Distributions

Distribution interfaces

class chainerrl.distribution.Distribution[source]

Batch of distributions of data.

copy(x)[source]

Copy a distribion unchained from the computation graph.

Returns:Distribution
entropy

Entropy of distributions.

Returns:chainer.Variable
kl

Compute KL divergence D_KL(P|Q).

Parameters:distrib (Distribution) – Distribution Q.
Returns:chainer.Variable
log_prob(x)[source]

Compute log p(x).

Returns:chainer.Variable
most_probable

Most probable data points.

Returns:chainer.Variable
params

Learnable parameters of this distribution.

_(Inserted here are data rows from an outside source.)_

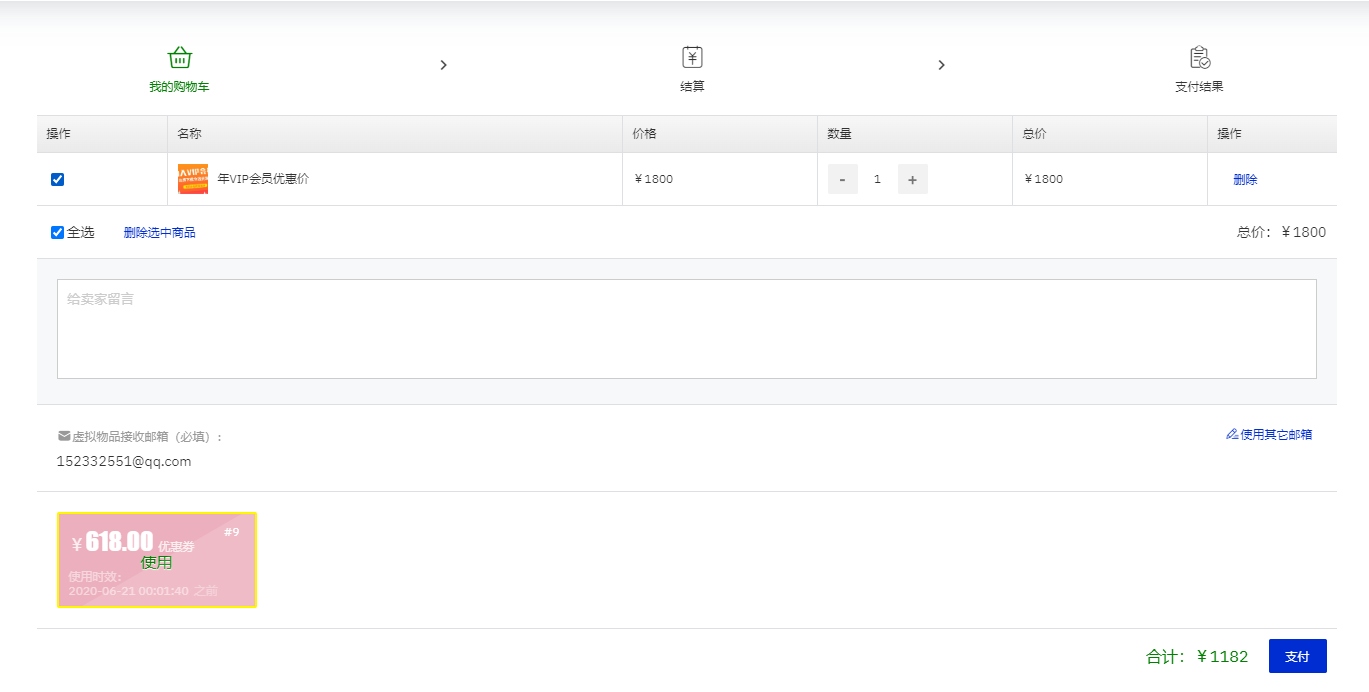The image size is (1369, 692).
Task: Toggle the 全选 select-all checkbox
Action: [x=58, y=232]
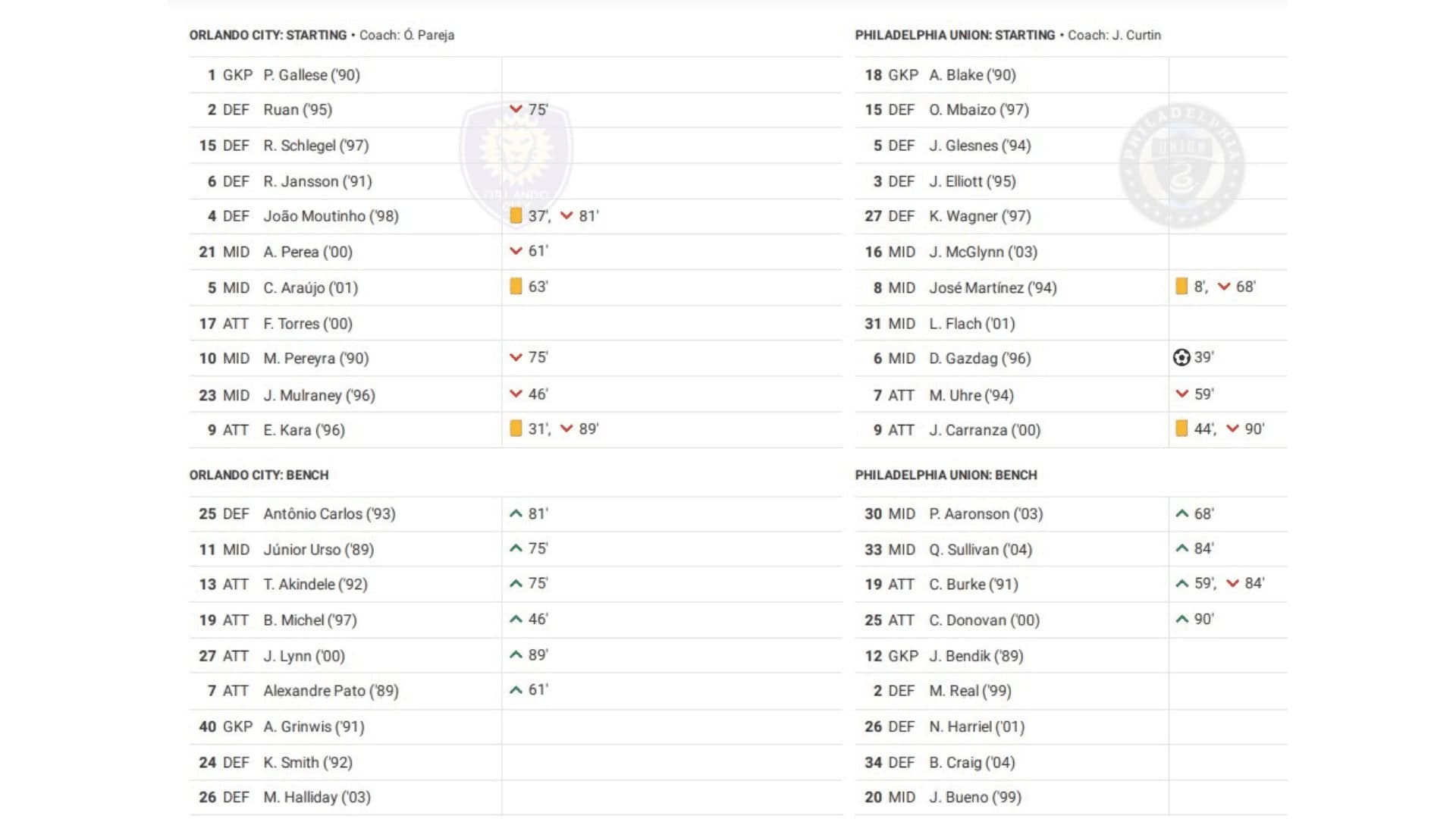Click the goal ball icon beside D. Gazdag

point(1181,357)
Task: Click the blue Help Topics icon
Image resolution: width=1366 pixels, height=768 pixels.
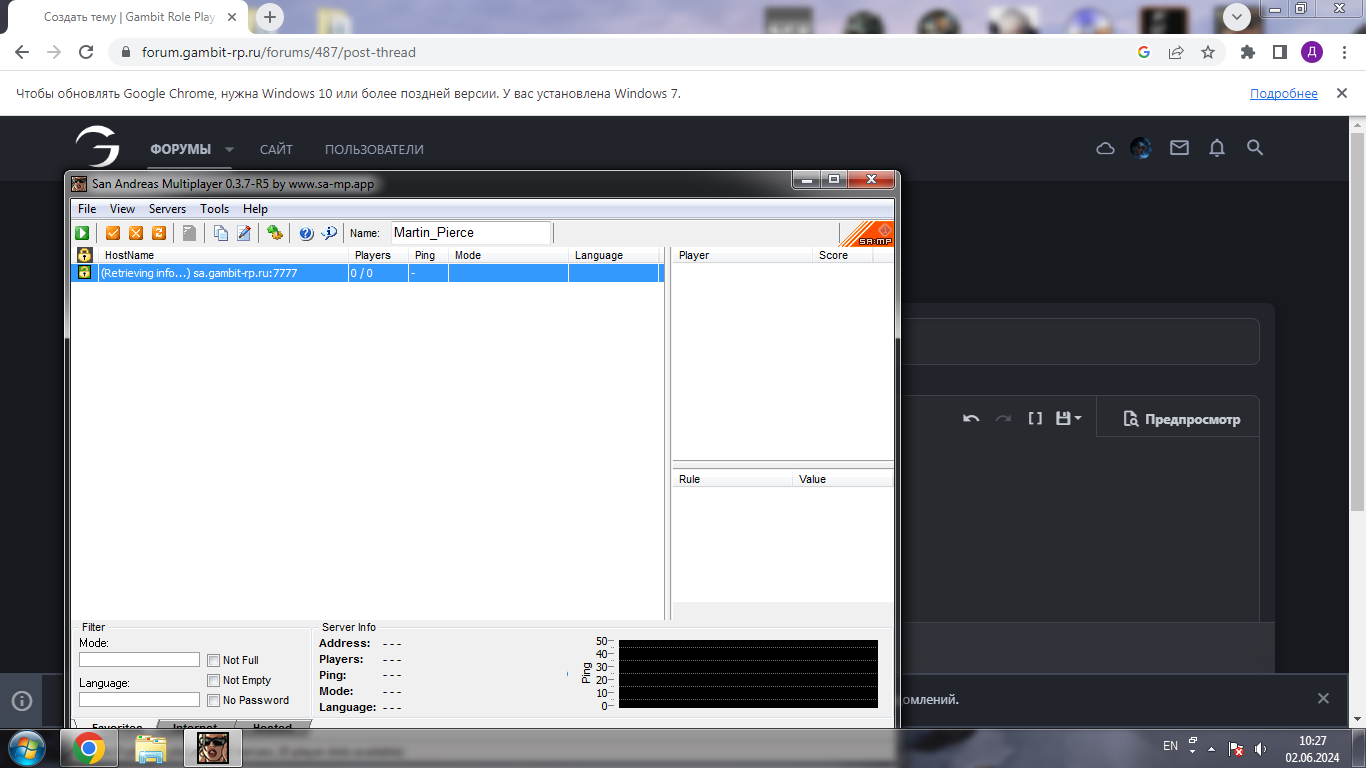Action: pos(306,233)
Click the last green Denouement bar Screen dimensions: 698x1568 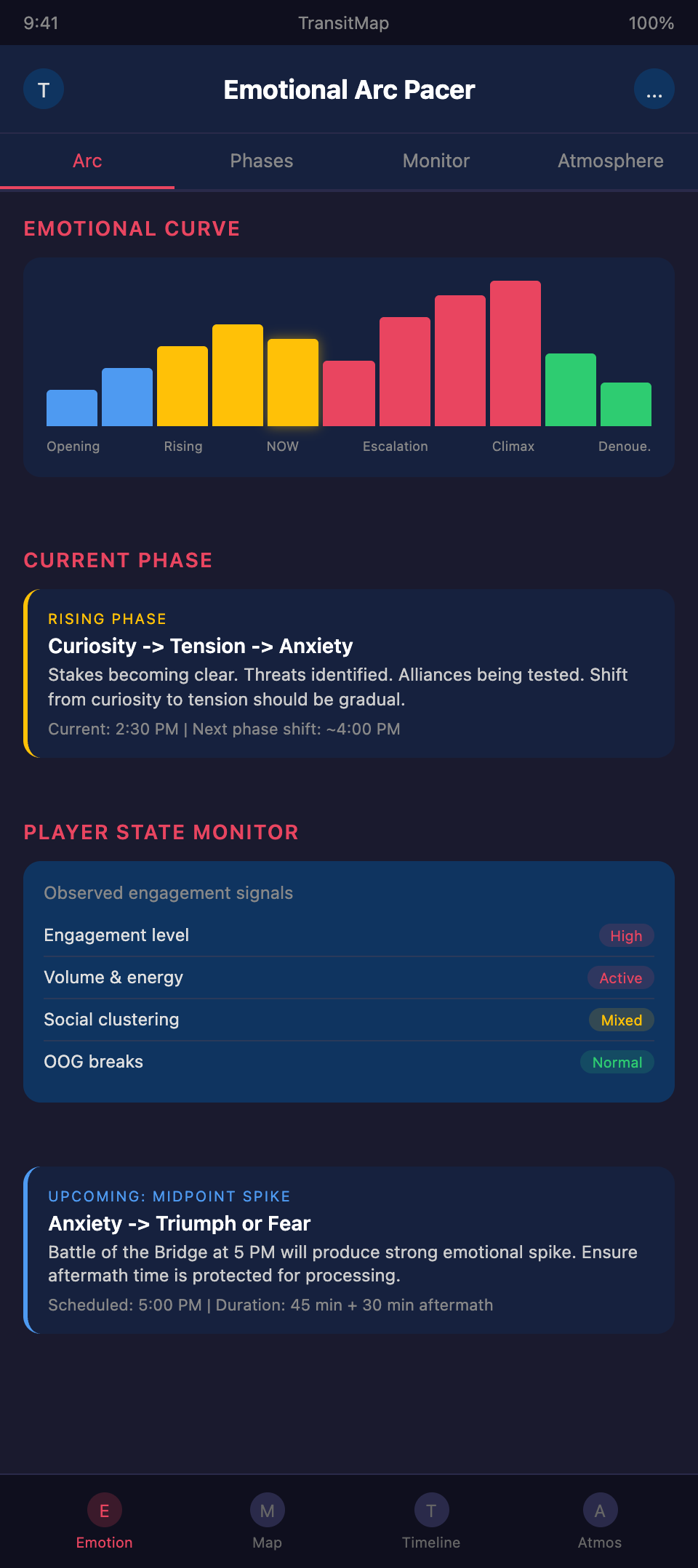pos(626,404)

Returns:tuple of chainer.Variable
prob(x)[source]

Compute p(x).

Returns:chainer.Variable
sample()[source]

Sample from distributions.

Returns:chainer.Variable

Distribution implementations

class chainerrl.distribution.GaussianDistribution(mean, var)[source]

Gaussian distribution.

class chainerrl.distribution.SoftmaxDistribution(logits, beta=1.0, min_prob=0.0)[source]

Softmax distribution.

Parameters:logits (ndarray or chainer.Variable) – Logits for softmax distribution.
class chainerrl.distribution.MellowmaxDistribution(values, omega=8.0)[source]

Maximum entropy mellowmax distribution.

See: http://arxiv.org/abs/1612.05628

Parameters:values (ndarray or chainer.Variable) – Values to apply mellowmax.
class chainerrl.distribution.ContinuousDeterministicDistribution(x)[source]

Continous deterministic distribution.

This distribution is supposed to be used in continuous deterministic policies.